Qualche difficoltà, in tutti questi anni?
“Beh, ovviamente si soffre il caldo d’estate e soprattutto il freddo d’inverno, ma ci sta e non è un vero problema. Mi è dispiaciuto nel secondo anno in serie A arrivare un paio di volte in ritardo: per un Inter – Chievo finita 2-1 a causa di una coda pazzesca all’ingresso di Milano. Entrai allo stadio verso il 30’ del primo tempo quando il punteggio era già sull’1-1. Poi un’altra volta per un Empoli–Chievo, a causa di una tormenta e relativi problemi di circolazione, arrivai allo stadio addirittura al 75’ e potetti raccontare solo il gol nel finale di Brighi, che fissava il punteggio sul 2-1 per la squadra toscana. Le trasferte sono spesso fonte di ispirazione e di racconti incredibili. Con l’amico giornalista Marcello Scandola abbiamo spesso pensato a realizzare un libro con gli episodi personali vissuti in occasione delle trasferte. Un progetto che chissà, prima o poi…”
Un mestiere che di per sè può anche essere logorante…
“E’ sicuramente un’attività che richiede tanta energia e io di certo non mi risparmio. Dopo 11 anni di radiocronache ininterrotte all’inizio di questa stagione calcistica è arrivato un momento in cui mi sentivo un po’ scarico. Ho avuto bisogno di una salutare pausa fra settembre e dicembre. Poi ovvio, le persone ti ascoltano e c’è chi dice ad esempio che faccio troppe pause o trova comunque qualcosa che non va nei miei racconti: sono consapevole che non posso piacere a tutti, ma va bene così”.
Ti sei mai ispirato a qualcuno?
“Ma no. C’è chi dice che voglio assomigliare a Puliero (storico radiocronista delle sfide dell’Hellas Verona, ndr), ma lui è un mito e sarebbe soltanto un grosso errore cercare di imitarlo. Ho cercato di essere sempre me stesso, utilizzando uno stile molto descrittivo, aiutando l’ascoltatore a capire in che zona del campo si trovasse il pallone e in generale a visualizzare al meglio le azioni di gioco.
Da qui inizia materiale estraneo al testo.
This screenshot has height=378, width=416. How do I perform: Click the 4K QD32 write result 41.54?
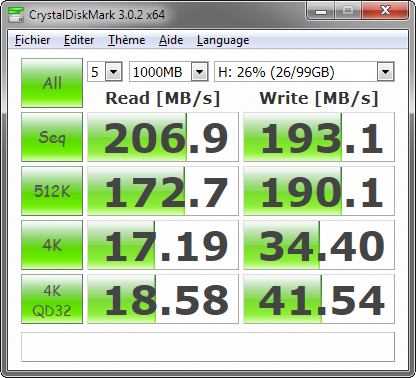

Spero di esserci sempre riuscito. Poi c’è questo mio modo di urlare il gol, tenendo le vocali lunghe, ispirato ai telecronisti sudamericani, che mi è sempre piaciuto. Ricordo che una volta, durante il primo anno in una sfida con la Lazio all’Olimpico di Roma, ero capitato fuori dalla tribuna stampa e dovetti fare la radiocronaca in un settore destinato ai tifosi biancocelesti. Il Chievo pareggiò il gol iniziale di Inzaghi con un colpo di testa di Legrottaglie nei minuti finali Ricordo di essermi girato e aver urlato il gol coprendomi con il cappotto cercando di non farmi sentire troppo da chi mi stava attorno! P”.
Nel tempo sei diventato un personaggio a tal punto che su TeleArena (televisione locale veronese, ndr) il Bifido fa le parodie anche su di te.
“Ho pensato, visto che un po’ narciso lo sono, che se sei diventato personaggio qualcosa di buono, spero, lo hai fatto. Sono consapevole che non posso piacere a tutti, ma spero in generale di aver lasciato un ricordo in positivo. Ho sempre cercato di raccontare il calcio attraverso la mia personalità, ma penso che sia stato anche apprezzato il fatto di non aver mai fatto valutazioni negative che invadessero il campo personale. Solo critiche sportive, di natura giornalistica e professionale. Non sono mai andato oltre”. E di questi tempi scusate se è poco.